EyeTab is a 3D model-based gaze tracker that runs entirely on unmodified commodity tablet computers, taking their limited computational resources and low quality cameras into account.

Image of EyeTab

The code is available in three forms:

  • EyeTab – A demonstration version which runs on a supplied example video file.
  • EyeTab_SP2 – An interactive version developed for a Microsoft Surface Pro 2. This should also work on other devices with small tweaks.
  • EyeTab_Python – A previous iteration of the system written in Python. This was developed rapidly as a prototype so is only included for your curiosity, it is not documented or supported.

The project's webpage can be found here.

A video of the system in action (Python version) can be seen here.


Erroll Wood and Andreas Bulling. 2014. EyeTab: model-based gaze estimation on unmodified tablet computers. In Proceedings of the Symposium on Eye Tracking Research and Applications (ETRA '14) [available at ACM-DL]

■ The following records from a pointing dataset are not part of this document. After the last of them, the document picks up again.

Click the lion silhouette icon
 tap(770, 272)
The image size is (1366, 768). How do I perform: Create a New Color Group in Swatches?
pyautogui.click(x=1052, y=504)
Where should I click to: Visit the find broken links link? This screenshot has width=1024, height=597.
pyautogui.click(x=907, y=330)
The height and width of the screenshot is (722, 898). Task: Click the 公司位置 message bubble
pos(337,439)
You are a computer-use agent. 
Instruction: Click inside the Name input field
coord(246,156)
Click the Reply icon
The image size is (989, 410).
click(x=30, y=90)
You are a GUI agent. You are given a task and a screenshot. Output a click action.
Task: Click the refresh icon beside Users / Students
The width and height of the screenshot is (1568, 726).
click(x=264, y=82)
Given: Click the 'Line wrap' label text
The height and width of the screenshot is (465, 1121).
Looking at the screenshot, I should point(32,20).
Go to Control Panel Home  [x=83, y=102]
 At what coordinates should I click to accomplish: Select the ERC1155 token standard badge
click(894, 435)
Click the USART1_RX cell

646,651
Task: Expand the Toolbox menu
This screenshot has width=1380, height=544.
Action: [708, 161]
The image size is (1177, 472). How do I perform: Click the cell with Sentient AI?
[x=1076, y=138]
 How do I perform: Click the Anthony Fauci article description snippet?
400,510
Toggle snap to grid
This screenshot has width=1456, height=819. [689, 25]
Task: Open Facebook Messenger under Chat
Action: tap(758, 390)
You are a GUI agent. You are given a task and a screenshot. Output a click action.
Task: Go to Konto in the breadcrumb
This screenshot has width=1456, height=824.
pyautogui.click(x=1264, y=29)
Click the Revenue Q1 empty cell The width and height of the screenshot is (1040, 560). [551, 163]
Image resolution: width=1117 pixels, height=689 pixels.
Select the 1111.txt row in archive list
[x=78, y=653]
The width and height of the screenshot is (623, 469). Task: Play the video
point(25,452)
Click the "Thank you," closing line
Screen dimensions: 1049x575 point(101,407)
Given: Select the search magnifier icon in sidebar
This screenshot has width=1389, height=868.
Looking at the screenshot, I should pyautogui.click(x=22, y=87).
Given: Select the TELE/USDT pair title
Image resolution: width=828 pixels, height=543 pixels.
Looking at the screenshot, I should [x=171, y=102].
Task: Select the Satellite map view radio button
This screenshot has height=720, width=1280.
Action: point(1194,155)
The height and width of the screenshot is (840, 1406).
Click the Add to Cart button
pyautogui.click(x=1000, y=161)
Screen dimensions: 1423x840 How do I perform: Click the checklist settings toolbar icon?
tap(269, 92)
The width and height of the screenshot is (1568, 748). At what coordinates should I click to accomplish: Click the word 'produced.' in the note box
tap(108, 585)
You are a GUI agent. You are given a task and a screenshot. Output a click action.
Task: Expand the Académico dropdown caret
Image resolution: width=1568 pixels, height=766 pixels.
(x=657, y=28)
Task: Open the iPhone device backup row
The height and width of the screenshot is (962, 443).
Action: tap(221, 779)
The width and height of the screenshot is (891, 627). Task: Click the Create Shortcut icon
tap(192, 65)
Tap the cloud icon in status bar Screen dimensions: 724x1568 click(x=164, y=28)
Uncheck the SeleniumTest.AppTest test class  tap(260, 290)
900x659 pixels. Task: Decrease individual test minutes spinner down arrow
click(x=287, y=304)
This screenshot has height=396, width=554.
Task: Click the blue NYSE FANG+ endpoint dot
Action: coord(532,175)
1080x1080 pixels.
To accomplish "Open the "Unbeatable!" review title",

If you use or extend EyeTab code in full or in part, please cite the paper above.

System overview

We track gaze by modelling the iris as a 2D ellipse in an image, and back-projecting this to a 3D circle, getting the real-world position and orientation of the iris. We take the normal vector of this to be the gaze direction.

The system has three main components:

  1. We first precisely find regions-of-interest for the eyes in an image.
  2. Then we robustly fit a 2D ellipse to each limbus – the boundary between iris and sclera.
  3. We finally back-project these to 3D circles, and intersect their normals with the screen for a point-of-gaze.

Deployment instructions

A rough guide for setting this code up from scratch:

  1. Open the solution file EyeTab.sln in Visual Studio. I used VS2012.
  2. Add dependencies to Visual Studio' Additional include directories field, Additional library directories field, and as Additional input in the linker.
  3. Include the EyeTab header files in the EyeTab_SP2 project.
  4. Ensure the required .dlls can be found on your PATH or in Visual Studio's debugging environment.
  5. Build and run the solution.


The system has several dependencies:

  • OpenCV – a multi-purpose computer vision library
  • TBB – for parellization
  • Eigen – provides vector maths

In addition, the SP2 version of the system depends on [VideoInput](// see: for providing high-resolution access to the front-facing camera. OpenCV's camera API is broken and does not support this. This library videoInput.lib is supplied.

NOTE: The VideoInput library only works when targeting 32-bit, but the rest of the system works fine with 64-bit.